APPLICATION IN SPORT
Safe physical activity practices, determined by clinical and sports professionals, alongside treatment programs that focus on strengthened emotion awareness and regulation, may provide a valuable combination for advanced treatment approaches for individuals with AN (Ng et al., 2013). In addition, there may be benefits to focusing more on improving functional fitness, enhancing health, and setting personalized goals (e.g., participating in a weekly yoga class, running a 5k) instead of focusing on weight, appearance, and competing against others; adults who compare themselves with others may develop negative perceptions of their own athletic ability and may increase the risk of avoiding engaging in various sports or physical activities (Zunker et al., 2014). It may be useful to encourage women with AN to include mindfulness exercises and avoid comparing themselves with others as part of their treatment.

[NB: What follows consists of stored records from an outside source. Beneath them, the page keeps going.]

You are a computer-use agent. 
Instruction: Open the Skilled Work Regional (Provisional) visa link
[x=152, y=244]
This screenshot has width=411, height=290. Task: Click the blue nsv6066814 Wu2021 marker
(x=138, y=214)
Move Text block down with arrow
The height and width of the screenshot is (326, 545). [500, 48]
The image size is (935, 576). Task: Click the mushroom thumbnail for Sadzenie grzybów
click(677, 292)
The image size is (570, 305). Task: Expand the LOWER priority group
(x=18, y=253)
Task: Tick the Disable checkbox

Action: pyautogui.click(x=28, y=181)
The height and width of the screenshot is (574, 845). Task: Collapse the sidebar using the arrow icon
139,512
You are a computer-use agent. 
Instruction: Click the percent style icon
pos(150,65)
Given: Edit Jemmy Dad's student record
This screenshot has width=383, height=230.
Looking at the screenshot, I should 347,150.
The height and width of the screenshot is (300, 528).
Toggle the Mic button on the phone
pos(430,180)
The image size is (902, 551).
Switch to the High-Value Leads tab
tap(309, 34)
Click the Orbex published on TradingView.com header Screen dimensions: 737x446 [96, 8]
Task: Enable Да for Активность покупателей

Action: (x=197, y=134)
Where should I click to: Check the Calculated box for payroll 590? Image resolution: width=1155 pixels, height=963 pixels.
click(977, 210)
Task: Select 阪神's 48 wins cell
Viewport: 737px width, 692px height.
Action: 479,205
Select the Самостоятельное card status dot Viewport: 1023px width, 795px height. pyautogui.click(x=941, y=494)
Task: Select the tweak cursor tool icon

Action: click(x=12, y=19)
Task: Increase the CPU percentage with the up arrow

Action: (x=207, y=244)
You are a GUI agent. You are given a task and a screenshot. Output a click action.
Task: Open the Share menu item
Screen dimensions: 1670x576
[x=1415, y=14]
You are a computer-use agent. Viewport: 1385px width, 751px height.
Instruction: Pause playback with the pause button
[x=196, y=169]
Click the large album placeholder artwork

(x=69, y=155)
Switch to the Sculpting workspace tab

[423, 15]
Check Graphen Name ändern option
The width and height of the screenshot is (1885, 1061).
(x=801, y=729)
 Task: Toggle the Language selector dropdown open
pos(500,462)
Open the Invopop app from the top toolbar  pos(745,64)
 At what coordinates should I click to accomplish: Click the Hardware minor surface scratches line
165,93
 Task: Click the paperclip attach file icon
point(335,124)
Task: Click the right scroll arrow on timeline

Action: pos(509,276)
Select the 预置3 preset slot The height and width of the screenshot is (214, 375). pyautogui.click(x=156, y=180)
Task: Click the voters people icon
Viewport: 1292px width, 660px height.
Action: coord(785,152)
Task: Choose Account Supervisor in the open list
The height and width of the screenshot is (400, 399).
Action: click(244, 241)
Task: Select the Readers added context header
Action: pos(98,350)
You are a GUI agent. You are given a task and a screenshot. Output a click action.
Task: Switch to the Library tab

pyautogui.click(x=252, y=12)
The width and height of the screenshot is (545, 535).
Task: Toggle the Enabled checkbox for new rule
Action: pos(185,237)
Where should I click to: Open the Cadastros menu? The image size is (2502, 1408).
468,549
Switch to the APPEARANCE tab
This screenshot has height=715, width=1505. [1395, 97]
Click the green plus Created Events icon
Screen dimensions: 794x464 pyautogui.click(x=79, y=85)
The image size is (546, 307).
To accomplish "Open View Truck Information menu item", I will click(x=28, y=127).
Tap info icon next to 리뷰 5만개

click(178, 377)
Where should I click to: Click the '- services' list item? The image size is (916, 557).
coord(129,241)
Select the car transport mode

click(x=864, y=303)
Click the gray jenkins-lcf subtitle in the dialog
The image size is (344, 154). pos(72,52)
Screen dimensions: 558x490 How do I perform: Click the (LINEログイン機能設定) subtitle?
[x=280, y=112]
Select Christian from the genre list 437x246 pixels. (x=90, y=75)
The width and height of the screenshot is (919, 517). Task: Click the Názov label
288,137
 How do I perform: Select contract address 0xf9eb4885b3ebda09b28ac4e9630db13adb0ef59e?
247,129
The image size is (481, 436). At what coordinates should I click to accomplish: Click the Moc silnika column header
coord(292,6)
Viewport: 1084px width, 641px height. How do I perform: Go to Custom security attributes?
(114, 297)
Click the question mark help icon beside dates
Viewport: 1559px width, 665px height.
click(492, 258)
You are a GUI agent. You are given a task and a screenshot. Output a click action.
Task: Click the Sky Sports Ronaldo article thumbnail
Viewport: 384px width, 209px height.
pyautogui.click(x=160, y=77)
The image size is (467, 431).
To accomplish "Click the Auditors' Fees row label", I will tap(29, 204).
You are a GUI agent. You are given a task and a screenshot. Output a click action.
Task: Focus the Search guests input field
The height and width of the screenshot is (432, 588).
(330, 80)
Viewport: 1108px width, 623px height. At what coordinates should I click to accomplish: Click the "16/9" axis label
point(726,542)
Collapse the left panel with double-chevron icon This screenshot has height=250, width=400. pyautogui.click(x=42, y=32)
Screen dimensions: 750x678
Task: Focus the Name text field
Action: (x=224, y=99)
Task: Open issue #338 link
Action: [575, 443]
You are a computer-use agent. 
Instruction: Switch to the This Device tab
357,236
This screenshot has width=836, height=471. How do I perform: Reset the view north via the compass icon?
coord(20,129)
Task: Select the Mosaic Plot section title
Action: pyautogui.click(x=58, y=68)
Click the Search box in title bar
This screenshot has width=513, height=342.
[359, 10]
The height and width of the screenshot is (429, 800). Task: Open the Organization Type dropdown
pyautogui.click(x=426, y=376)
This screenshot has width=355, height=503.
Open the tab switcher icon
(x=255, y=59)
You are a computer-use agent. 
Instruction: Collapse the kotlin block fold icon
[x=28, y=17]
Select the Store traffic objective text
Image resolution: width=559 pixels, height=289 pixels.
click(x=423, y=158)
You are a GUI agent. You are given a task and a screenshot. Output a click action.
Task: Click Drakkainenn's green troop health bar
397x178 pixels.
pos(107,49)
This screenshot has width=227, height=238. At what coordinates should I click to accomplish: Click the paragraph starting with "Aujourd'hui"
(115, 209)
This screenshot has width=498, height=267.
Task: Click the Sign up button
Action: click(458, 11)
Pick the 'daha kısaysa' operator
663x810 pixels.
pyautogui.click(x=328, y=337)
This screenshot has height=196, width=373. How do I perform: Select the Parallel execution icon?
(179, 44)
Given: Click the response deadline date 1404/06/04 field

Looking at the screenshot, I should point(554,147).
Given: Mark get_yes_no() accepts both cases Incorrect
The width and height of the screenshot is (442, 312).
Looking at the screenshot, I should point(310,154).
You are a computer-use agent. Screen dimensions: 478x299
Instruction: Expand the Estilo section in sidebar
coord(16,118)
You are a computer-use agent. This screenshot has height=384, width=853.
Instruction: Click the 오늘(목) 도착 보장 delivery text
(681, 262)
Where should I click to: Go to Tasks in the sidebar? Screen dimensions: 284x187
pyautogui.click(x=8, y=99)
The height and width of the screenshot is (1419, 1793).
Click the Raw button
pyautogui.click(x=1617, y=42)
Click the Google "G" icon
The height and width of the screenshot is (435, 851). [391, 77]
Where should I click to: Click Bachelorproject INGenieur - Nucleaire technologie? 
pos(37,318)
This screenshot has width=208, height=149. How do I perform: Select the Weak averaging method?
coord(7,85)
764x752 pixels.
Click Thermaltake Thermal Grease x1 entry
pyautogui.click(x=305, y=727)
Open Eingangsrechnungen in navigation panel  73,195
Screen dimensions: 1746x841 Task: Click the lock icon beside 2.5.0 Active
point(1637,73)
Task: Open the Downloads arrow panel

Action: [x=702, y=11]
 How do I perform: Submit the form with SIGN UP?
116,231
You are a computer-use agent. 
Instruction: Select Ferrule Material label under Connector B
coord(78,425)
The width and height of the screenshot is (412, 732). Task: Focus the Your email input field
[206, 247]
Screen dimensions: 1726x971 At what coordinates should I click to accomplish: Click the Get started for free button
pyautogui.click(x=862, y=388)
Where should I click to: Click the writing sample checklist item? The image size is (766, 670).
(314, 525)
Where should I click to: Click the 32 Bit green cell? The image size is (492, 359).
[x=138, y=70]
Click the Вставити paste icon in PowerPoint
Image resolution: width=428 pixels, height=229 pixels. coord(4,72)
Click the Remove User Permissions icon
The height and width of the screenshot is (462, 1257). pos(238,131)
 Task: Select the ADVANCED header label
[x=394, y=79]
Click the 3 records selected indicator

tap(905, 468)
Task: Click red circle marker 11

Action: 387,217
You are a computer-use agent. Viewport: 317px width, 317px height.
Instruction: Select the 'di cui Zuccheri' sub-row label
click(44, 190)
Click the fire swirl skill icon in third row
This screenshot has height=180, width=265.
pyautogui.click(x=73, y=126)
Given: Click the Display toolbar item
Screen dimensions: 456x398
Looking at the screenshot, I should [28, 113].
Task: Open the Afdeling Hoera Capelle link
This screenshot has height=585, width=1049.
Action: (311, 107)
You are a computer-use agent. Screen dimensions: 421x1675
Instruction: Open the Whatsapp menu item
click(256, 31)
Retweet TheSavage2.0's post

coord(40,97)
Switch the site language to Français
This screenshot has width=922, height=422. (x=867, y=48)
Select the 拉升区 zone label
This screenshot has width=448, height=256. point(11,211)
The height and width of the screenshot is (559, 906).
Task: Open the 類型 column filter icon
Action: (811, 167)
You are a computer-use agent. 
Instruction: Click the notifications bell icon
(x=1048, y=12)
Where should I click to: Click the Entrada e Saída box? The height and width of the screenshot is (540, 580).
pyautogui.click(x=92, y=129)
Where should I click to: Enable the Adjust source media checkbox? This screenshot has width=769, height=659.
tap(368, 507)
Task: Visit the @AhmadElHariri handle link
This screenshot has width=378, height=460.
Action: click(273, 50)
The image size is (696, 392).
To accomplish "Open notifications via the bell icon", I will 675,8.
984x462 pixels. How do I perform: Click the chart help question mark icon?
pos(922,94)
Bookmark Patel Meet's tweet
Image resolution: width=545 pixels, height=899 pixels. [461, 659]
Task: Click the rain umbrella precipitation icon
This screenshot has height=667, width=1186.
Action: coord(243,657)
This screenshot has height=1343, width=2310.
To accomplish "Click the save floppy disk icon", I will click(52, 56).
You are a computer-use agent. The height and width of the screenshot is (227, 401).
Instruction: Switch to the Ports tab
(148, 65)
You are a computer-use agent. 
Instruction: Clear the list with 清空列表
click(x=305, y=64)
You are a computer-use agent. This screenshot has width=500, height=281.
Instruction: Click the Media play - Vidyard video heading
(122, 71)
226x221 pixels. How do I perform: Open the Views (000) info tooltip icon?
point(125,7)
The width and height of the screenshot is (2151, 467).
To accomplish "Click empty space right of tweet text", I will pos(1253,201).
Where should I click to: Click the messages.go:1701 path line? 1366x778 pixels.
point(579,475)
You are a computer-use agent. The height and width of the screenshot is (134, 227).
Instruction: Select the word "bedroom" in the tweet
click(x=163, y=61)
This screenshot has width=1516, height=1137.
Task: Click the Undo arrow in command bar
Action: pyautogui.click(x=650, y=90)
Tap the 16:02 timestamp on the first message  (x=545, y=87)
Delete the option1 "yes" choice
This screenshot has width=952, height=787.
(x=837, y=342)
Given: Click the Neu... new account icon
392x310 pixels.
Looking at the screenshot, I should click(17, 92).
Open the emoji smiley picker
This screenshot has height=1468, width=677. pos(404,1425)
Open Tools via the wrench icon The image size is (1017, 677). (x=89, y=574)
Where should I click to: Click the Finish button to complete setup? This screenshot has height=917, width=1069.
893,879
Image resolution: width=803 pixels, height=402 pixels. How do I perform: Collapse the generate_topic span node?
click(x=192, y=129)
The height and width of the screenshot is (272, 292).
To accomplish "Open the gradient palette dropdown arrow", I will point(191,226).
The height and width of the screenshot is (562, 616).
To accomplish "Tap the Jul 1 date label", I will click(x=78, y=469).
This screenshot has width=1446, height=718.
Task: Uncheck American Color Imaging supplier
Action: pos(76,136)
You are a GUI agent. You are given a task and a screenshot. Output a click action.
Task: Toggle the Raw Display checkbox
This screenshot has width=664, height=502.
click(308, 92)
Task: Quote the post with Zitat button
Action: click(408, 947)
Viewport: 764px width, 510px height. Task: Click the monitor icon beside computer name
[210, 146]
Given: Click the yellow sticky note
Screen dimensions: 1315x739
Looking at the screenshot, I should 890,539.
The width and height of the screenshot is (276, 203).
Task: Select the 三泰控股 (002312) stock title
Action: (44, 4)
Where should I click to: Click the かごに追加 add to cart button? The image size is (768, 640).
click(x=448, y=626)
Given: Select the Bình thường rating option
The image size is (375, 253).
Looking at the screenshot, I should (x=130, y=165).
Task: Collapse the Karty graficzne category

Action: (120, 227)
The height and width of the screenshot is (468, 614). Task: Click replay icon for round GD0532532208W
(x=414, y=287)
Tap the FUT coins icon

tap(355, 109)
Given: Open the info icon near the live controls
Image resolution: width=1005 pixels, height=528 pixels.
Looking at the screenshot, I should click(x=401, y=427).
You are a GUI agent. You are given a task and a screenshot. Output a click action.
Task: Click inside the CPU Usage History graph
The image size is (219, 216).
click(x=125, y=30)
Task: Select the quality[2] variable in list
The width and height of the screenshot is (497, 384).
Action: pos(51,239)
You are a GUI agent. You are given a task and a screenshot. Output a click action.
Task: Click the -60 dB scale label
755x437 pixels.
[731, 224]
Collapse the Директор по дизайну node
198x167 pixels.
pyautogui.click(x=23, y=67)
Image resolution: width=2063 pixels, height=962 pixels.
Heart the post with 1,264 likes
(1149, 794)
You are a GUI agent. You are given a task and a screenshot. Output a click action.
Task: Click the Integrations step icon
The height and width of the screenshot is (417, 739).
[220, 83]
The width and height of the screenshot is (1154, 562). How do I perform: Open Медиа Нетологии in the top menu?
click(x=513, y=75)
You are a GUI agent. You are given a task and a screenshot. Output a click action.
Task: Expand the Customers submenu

In summary, the current study adds to previous research findings noting the utility of objective measures by identifying temporal associations between physical activity and affect among women with AN. More specifically, this study highlights connections between increased engagement in physical activity and emotional stability for positive affect and stress among women with AN. Additionally, greater momentary positive affect was reported prior to and following physical activity. Future research studies on the association between physical activity and positive affect should include evaluation of quality of life among women with AN. Implementation of safe physical activity in the absence of medical contraindications, determined by clinical professionals, may be a valuable asset for advancing treatment approaches and promoting well-being for individuals with AN (Cook et al., 2016; Ng et al., 2013).
Funding source – this study was funded, in part, by a Young Investigator Grant from The National Eating Disorders Association. All authors declare no conflicts of interest.